● **About this exercise**
Reproduce exactly the lines below, from the first through the one containing "Sitemap (349, 2338)", and nothing more.

[Information supplied — start]

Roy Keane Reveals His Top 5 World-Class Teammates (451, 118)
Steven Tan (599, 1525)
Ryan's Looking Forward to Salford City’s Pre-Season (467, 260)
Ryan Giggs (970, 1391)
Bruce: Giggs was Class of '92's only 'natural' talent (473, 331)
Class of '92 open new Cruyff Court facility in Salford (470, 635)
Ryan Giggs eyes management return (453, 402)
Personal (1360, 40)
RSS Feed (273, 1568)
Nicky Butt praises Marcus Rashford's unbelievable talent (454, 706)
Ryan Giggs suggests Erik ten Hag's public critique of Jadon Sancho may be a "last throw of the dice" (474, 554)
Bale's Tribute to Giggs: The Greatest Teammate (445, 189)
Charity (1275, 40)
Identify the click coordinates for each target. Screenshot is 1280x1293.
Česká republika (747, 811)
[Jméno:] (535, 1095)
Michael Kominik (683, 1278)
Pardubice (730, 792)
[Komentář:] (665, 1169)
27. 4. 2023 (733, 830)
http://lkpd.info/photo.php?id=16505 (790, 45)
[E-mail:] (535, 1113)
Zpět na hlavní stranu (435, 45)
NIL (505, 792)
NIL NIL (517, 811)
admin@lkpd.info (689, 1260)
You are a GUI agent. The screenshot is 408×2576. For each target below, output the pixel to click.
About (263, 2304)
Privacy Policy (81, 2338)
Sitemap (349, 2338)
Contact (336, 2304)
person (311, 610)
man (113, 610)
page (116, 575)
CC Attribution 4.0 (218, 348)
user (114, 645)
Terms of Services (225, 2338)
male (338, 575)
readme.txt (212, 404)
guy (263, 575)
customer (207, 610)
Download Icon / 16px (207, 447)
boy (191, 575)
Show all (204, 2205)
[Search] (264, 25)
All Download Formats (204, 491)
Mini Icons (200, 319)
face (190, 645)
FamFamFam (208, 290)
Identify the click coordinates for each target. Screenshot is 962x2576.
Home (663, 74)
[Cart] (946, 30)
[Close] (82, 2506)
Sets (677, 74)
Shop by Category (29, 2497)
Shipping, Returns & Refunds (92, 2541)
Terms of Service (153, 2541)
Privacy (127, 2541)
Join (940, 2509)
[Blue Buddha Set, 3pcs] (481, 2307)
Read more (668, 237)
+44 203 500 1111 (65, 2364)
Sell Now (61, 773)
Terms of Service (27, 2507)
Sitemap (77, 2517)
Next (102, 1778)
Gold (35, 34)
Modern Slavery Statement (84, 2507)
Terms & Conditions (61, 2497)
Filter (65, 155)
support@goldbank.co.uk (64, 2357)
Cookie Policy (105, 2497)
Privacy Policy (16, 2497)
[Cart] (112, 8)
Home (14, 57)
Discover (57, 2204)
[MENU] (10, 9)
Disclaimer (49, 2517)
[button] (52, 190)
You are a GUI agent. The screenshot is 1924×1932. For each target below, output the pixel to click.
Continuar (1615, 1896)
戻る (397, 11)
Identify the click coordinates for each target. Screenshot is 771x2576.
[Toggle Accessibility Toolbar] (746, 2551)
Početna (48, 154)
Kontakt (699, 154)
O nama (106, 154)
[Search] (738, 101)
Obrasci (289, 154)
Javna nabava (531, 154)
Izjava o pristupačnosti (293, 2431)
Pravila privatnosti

[Information supplied — finish]

● **Written solution**
Roy Keane Reveals His Top 5 World-Class Teammates (451, 118)
Steven Tan (599, 1525)
Ryan's Looking Forward to Salford City’s Pre-Season (467, 260)
Ryan Giggs (970, 1391)
Bruce: Giggs was Class of '92's only 'natural' talent (473, 331)
Class of '92 open new Cruyff Court facility in Salford (470, 635)
Ryan Giggs eyes management return (453, 402)
Personal (1360, 40)
RSS Feed (273, 1568)
Nicky Butt praises Marcus Rashford's unbelievable talent (454, 706)
Ryan Giggs suggests Erik ten Hag's public critique of Jadon Sancho may be a "last throw of the dice" (474, 554)
Bale's Tribute to Giggs: The Greatest Teammate (445, 189)
Charity (1275, 40)
Identify the click coordinates for each target. Screenshot is 1280x1293.
Česká republika (747, 811)
[Jméno:] (535, 1095)
Michael Kominik (683, 1278)
Pardubice (730, 792)
[Komentář:] (665, 1169)
27. 4. 2023 (733, 830)
http://lkpd.info/photo.php?id=16505 (790, 45)
[E-mail:] (535, 1113)
Zpět na hlavní stranu (435, 45)
NIL (505, 792)
NIL NIL (517, 811)
admin@lkpd.info (689, 1260)
You are a GUI agent. The screenshot is 408×2576. For each target below, output the pixel to click.
About (263, 2304)
Privacy Policy (81, 2338)
Sitemap (349, 2338)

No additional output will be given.